▶ **What needs to be done**:
Find "The height and width of the screenshot is (462, 647)." in the material, then return exactly the line containing it and all lines after it to the end, leaving out pictures.

[Start of Attachment]

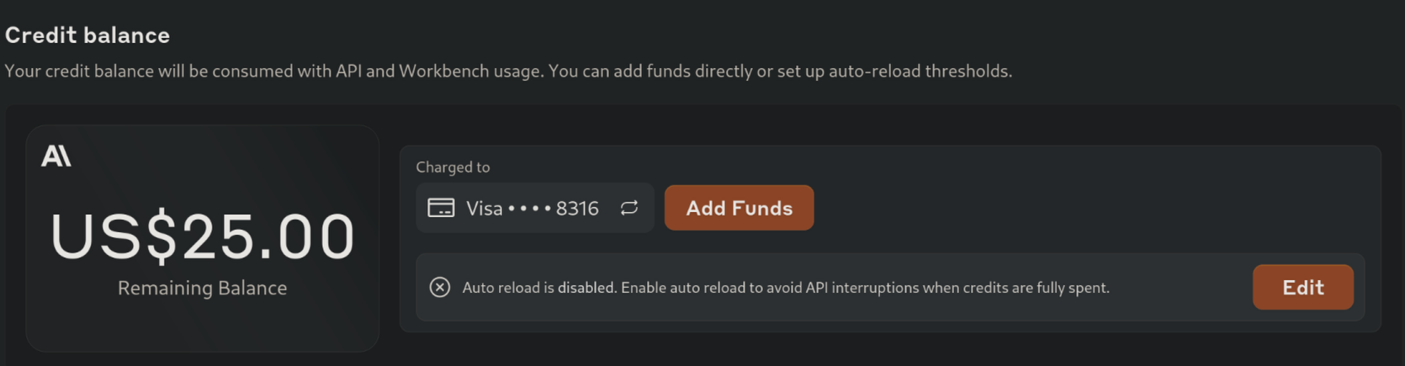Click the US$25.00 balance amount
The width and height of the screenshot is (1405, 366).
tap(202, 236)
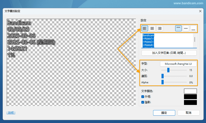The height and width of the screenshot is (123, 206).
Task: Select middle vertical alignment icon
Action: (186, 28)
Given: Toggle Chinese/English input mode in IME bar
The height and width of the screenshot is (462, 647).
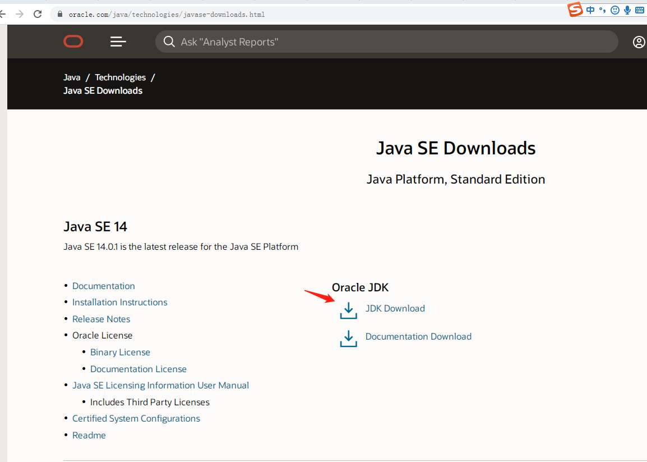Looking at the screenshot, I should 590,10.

[End of Attachment]

▶ **Response to the exercise**:
The height and width of the screenshot is (462, 647).
Looking at the screenshot, I should 590,10.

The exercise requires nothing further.